Problem: Write out each of the records below line by line, without changing anything.

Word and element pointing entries
— Start —

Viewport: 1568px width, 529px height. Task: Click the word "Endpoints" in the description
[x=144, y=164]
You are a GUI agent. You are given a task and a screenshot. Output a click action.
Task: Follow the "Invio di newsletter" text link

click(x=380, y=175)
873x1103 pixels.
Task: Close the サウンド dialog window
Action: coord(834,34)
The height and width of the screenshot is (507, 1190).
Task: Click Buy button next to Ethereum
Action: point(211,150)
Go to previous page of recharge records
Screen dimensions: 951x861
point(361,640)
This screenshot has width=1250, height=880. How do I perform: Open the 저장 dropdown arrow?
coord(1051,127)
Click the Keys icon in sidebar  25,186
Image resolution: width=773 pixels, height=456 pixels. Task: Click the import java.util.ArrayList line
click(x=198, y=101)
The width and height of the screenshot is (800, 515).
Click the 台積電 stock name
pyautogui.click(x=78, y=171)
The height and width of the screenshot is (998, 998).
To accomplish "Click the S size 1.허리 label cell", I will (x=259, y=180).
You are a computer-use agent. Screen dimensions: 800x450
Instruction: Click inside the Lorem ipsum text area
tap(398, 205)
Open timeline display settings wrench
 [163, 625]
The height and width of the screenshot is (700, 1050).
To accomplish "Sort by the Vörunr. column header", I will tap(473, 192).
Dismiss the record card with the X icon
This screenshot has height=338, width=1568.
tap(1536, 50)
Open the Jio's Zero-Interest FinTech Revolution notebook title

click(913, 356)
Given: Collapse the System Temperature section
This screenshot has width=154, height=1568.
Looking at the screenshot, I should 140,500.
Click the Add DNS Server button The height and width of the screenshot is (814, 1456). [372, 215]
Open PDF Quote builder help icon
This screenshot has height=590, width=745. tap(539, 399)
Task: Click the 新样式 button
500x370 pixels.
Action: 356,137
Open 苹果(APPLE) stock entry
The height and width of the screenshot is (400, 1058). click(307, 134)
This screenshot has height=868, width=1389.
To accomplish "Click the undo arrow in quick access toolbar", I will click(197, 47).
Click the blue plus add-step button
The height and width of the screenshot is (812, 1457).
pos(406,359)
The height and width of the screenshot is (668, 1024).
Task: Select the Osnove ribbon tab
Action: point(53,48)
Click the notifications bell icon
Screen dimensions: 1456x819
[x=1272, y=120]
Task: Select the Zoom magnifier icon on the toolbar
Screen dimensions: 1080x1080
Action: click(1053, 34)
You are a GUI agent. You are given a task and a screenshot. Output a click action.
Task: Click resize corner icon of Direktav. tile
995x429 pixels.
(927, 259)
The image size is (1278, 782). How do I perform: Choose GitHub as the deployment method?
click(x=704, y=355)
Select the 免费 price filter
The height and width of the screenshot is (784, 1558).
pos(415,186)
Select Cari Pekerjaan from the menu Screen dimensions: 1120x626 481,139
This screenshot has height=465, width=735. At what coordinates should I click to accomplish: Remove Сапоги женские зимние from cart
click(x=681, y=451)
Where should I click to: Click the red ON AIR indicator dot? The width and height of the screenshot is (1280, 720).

— End —

Exercise result:
Viewport: 1568px width, 529px height. Task: Click the word "Endpoints" in the description
[x=144, y=164]
You are a GUI agent. You are given a task and a screenshot. Output a click action.
Task: Follow the "Invio di newsletter" text link

click(x=380, y=175)
873x1103 pixels.
Task: Close the サウンド dialog window
Action: coord(834,34)
The height and width of the screenshot is (507, 1190).
Task: Click Buy button next to Ethereum
Action: point(211,150)
Go to previous page of recharge records
Screen dimensions: 951x861
point(361,640)
This screenshot has width=1250, height=880. How do I perform: Open the 저장 dropdown arrow?
coord(1051,127)
Click the Keys icon in sidebar  25,186
Image resolution: width=773 pixels, height=456 pixels. Task: Click the import java.util.ArrayList line
click(x=198, y=101)
The width and height of the screenshot is (800, 515).
Click the 台積電 stock name
pyautogui.click(x=78, y=171)
The height and width of the screenshot is (998, 998).
To accomplish "Click the S size 1.허리 label cell", I will (x=259, y=180).
You are a computer-use agent. Screen dimensions: 800x450
Instruction: Click inside the Lorem ipsum text area
tap(398, 205)
Open timeline display settings wrench
 [163, 625]
The height and width of the screenshot is (700, 1050).
To accomplish "Sort by the Vörunr. column header", I will tap(473, 192).
Dismiss the record card with the X icon
This screenshot has height=338, width=1568.
tap(1536, 50)
Open the Jio's Zero-Interest FinTech Revolution notebook title

click(913, 356)
Given: Collapse the System Temperature section
This screenshot has width=154, height=1568.
Looking at the screenshot, I should 140,500.
Click the Add DNS Server button The height and width of the screenshot is (814, 1456). [372, 215]
Open PDF Quote builder help icon
This screenshot has height=590, width=745. tap(539, 399)
Task: Click the 新样式 button
500x370 pixels.
Action: 356,137
Open 苹果(APPLE) stock entry
The height and width of the screenshot is (400, 1058). click(307, 134)
This screenshot has height=868, width=1389.
To accomplish "Click the undo arrow in quick access toolbar", I will click(197, 47).
Click the blue plus add-step button
The height and width of the screenshot is (812, 1457).
pos(406,359)
The height and width of the screenshot is (668, 1024).
Task: Select the Osnove ribbon tab
Action: point(53,48)
Click the notifications bell icon
Screen dimensions: 1456x819
[x=1272, y=120]
Task: Select the Zoom magnifier icon on the toolbar
Screen dimensions: 1080x1080
Action: click(1053, 34)
You are a GUI agent. You are given a task and a screenshot. Output a click action.
Task: Click resize corner icon of Direktav. tile
995x429 pixels.
(927, 259)
The image size is (1278, 782). How do I perform: Choose GitHub as the deployment method?
click(x=704, y=355)
Select the 免费 price filter
The height and width of the screenshot is (784, 1558).
pos(415,186)
Select Cari Pekerjaan from the menu Screen dimensions: 1120x626 481,139
This screenshot has height=465, width=735. At what coordinates should I click to accomplish: Remove Сапоги женские зимние from cart
click(x=681, y=451)
Where should I click to: Click the red ON AIR indicator dot? The width and height of the screenshot is (1280, 720).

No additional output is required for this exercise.